Au cas particulier, l’accident a été déclaré comme étant survenu le vendredi 8 juin 2012 et il est établi que l’employeur a été avisé le lundi suivant, soit à l’issue du week-end, délai raisonnable. L’employeur n’a, de surcroît, pas remis en cause les circonstances de l’accident décrites par la salariée, liées au dysfonctionnement du palettiseur et ayant conduit Mme [E] à manipuler manuellement les cartons. De plus, les constatations médicales sont intervenues deux jours plus tard, en l’occurrence un dimanche, soit à la fin du week-end, et vraisemblablement dans l’urgence au regard de la nécessité de recourir à un médecin de permanence. Le certificat médical initial mentionne un « lumbago aigu, lombaires hautes aucune mobilité ». Par ailleurs, le siège et la nature des lésions sont en parfaite cohérence avec les circonstances de l’accident décrites et l’activité professionnelle de la salariée. Peu importe l’absence de témoin laquelle ne suffit pas à faire échec au jeu de la présomption d’imputabilité. L’employeur n’a, au surplus, exprimé aucune réserve lors de la déclaration d’accident du travail.

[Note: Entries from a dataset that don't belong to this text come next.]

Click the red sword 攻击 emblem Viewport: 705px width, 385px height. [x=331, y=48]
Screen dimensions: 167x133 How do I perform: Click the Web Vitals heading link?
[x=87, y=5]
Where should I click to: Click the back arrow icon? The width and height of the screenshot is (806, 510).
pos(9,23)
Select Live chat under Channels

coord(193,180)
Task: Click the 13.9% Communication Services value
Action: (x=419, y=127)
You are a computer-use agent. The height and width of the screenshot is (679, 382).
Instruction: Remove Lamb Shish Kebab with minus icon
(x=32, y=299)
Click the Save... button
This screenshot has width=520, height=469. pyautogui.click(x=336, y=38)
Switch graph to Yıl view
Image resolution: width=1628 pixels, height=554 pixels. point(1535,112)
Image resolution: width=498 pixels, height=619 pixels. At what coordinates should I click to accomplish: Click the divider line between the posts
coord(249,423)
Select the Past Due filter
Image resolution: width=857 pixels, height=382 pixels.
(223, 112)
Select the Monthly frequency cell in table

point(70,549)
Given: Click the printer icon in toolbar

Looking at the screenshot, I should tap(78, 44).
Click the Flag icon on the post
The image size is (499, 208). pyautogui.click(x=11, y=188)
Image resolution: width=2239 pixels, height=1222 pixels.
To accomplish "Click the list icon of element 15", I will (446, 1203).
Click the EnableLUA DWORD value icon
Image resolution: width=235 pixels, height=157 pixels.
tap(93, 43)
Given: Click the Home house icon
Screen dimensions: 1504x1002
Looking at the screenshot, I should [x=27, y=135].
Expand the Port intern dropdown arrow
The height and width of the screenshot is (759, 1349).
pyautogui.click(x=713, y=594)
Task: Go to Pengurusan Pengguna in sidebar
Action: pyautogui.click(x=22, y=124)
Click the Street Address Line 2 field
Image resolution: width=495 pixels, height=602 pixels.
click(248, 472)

La cour rappelle par ailleurs qu’un accident étant caractérisé par une lésion soudaine, il importe peu qu’il ne soit pas possible de déterminer un fait accidentel précis à l’origine de celle-ci, que la cause de la lésion demeure inconnue ou que la cause de la lésion soudaine soit la conséquence de mouvements répétitifs.
Il est acquis en droit positif que dès lors qu’elle apparaît de manière soudaine, toute lésion caractérise un accident visé à l’article L. 411-1 du code de la sécurité sociale, même si le geste incriminé ne fait que déclencher un épisode aigu d’un état persistant et que ce seul fait ne suffit pas à enlever aux lésions leur caractère professionnel (Soc., 15 novembre 1990, pourvoi n° 89-10.028).
Dès lors, la cour retient l’existence d’un faisceau d’indices suffisamment graves, précis et concordants venant établir la matérialité du fait accidentel le 8 juin 2012, au temps et au lieu du travail, le 8 juin 2012. La présomption d’imputabilité a donc vocation à s’appliquer. Or, l’employeur ne rapporte pas la preuve d’une cause totalement étrangère à l’origine des lésions.
Aussi, et en l’absence d’élément nouveau soumis à son appréciation, la cour estime que les premiers juges, par des motifs pertinents qu’elle approuve, a fait une exacte appréciation des faits de la cause et du droit des parties. Il convient, en conséquence, de confirmer déférée en ce qu’elle a retenu le caractère professionnel de l’accident litigieux.
SUR LES DEMANDES ACCESSOIRES
La société, qui succombe, supportera les dépens d’appel.
PAR CES MOTIFS :
La cour,
Confirme le jugement entrepris en ses dispositions soumises à la cour,
Y ajoutant,
Condamne la société [8] aux dépens d’appel.